帰宅途中に痴漢被害に遭い、泣きながら帰ってきた大学生の娘。
すぐに110番通報したものの、事情聴取の場で警官から、耳を疑う<一言>が飛び出し──!?
泣きながら帰宅した娘
ある晩、大学生の娘が泣きながら帰ってきました。
「どうしたの? なにかあったの?」
心配で声をかけると、娘は震える声でこう言うではありませんか。
「帰り道で、知らない人に肩をつかまれて……」
夜道で突然襲いかかられたものの、必死に大声をあげたことで、相手は逃げていったとのことでした。
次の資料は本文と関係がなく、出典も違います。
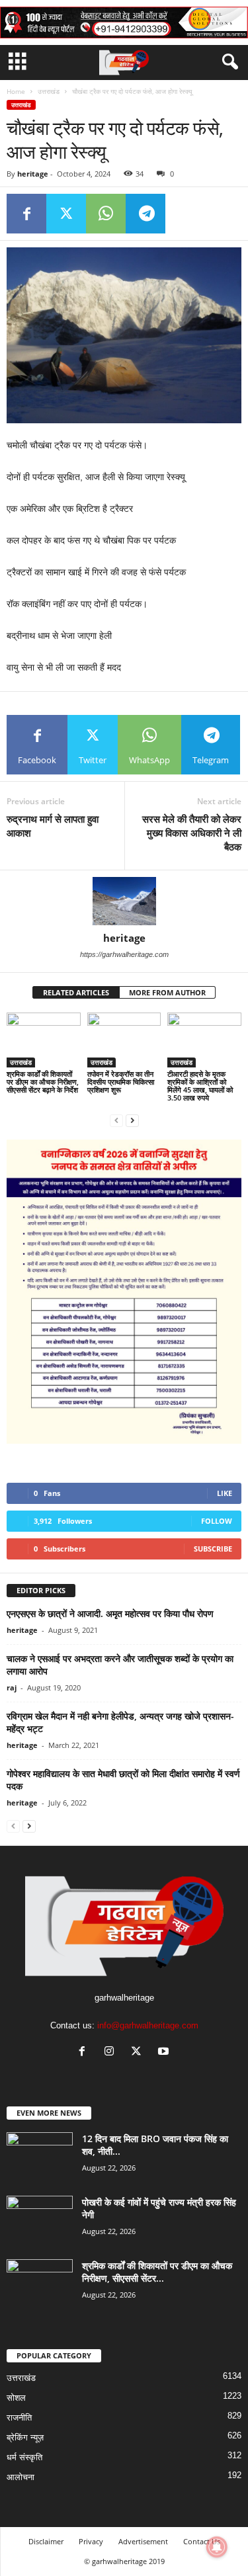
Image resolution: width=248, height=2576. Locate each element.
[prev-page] (116, 1120)
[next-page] (132, 1120)
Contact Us (201, 2541)
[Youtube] (165, 2052)
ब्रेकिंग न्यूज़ (25, 2437)
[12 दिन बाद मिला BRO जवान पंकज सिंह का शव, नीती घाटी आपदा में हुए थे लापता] (40, 2157)
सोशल (16, 2398)
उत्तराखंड (49, 91)
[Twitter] (66, 213)
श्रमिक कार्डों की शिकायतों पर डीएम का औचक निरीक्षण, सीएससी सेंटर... (157, 2271)
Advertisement (143, 2541)
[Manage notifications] (216, 2546)
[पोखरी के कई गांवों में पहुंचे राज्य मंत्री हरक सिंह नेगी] (40, 2220)
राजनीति (19, 2418)
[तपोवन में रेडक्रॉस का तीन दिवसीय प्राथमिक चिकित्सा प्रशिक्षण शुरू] (124, 1040)
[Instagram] (112, 2052)
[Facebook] (26, 213)
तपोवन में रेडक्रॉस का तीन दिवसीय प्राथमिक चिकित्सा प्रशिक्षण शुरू (120, 1082)
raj (12, 1687)
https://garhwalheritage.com (124, 954)
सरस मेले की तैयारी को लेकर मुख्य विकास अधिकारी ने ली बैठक (191, 832)
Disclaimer (45, 2541)
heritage (32, 174)
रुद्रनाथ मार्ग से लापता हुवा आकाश (53, 825)
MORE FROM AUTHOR (167, 992)
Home (16, 91)
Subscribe (213, 1549)
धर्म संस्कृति (24, 2457)
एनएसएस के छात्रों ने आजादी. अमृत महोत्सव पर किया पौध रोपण (110, 1613)
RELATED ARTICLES (76, 992)
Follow (216, 1521)
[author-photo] (124, 901)
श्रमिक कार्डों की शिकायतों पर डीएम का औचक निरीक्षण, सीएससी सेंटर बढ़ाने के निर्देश (43, 1082)
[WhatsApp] (106, 213)
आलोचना (20, 2477)
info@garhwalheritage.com (147, 2025)
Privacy (91, 2541)
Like (224, 1493)
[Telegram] (145, 213)
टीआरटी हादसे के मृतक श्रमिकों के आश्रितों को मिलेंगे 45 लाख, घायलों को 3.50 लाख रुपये (200, 1085)
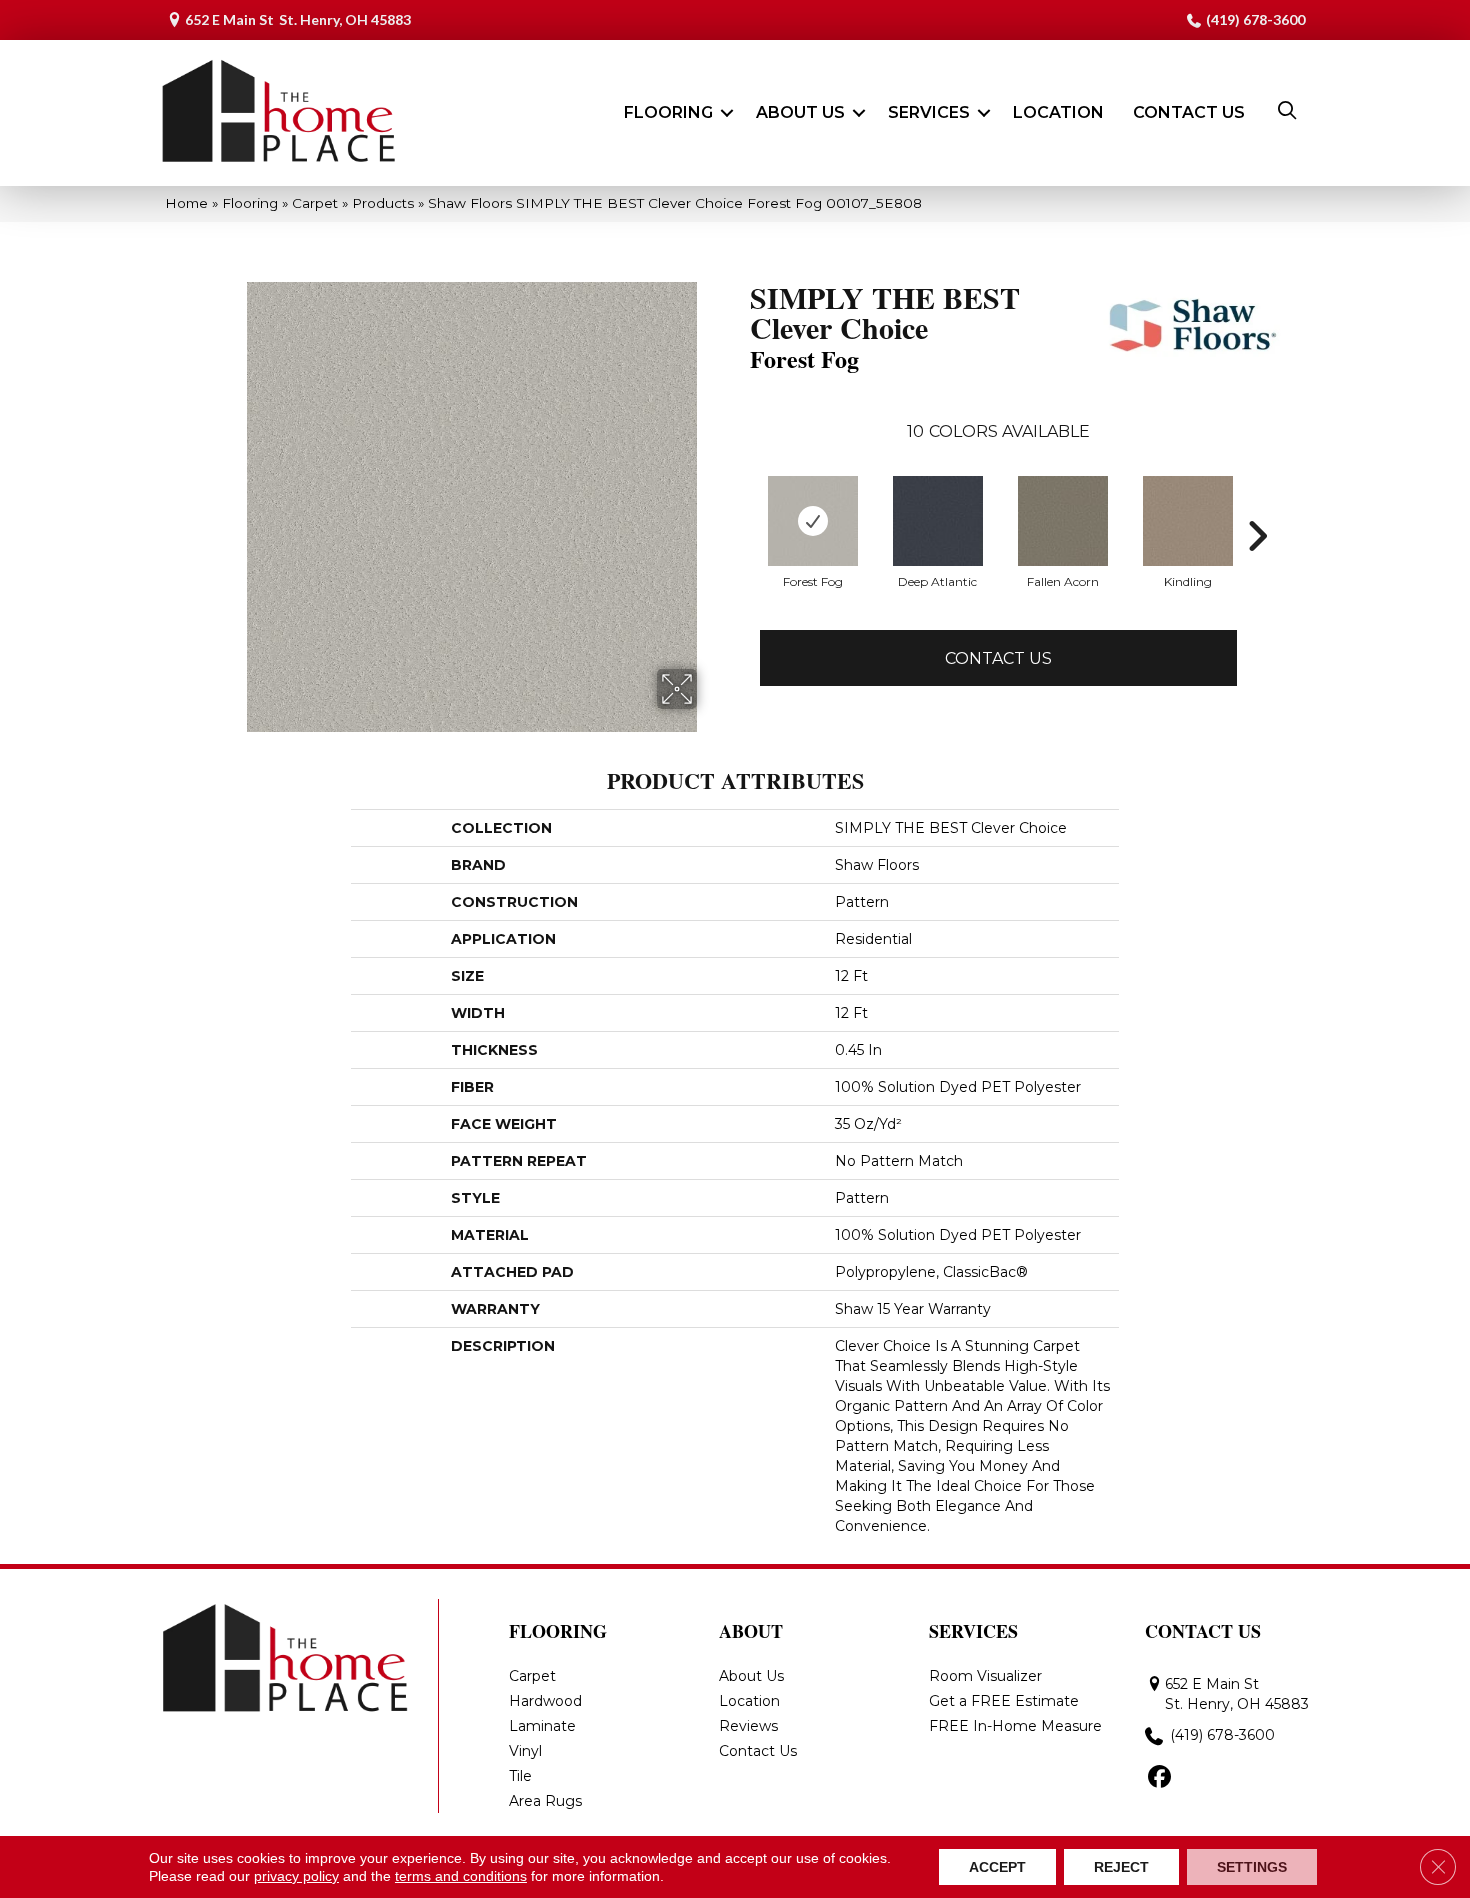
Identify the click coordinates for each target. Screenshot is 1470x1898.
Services (929, 112)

大事に至らなかったのは幸いでしたが、どれほど怖い思いをしたのかと思うと、母として胸が張り裂けそうでした。
耳を疑った、警官の一言
すぐに110番し、事情を説明すると、ほどなくして警官がやってきました。
娘は懸命に状況を説明していましたが、本当は思い出すのもつらかったでしょう。
それなのに──。
「でも、夜道でミニスカートは危険ですよ。娘さんも、服装には気を付けましょうね」
警官の一言に、耳を疑いました。
たしかに自衛は大切です。
でも、それは今このタイミングで、被害にあった娘にかける言葉なのでしょうか。
娘の服装は、特別露出の多いものでもなく、ごく普通の女子大生の格好です。
何より、どんな服装をしていようとも、悪いのは加害者のはず。
被害に遭った直後にそんな言い方をされたら、「自分も悪かったのかも」と、娘が自分を責めてしまうかもしれません。
それは絶対に防がなければならないと感じました。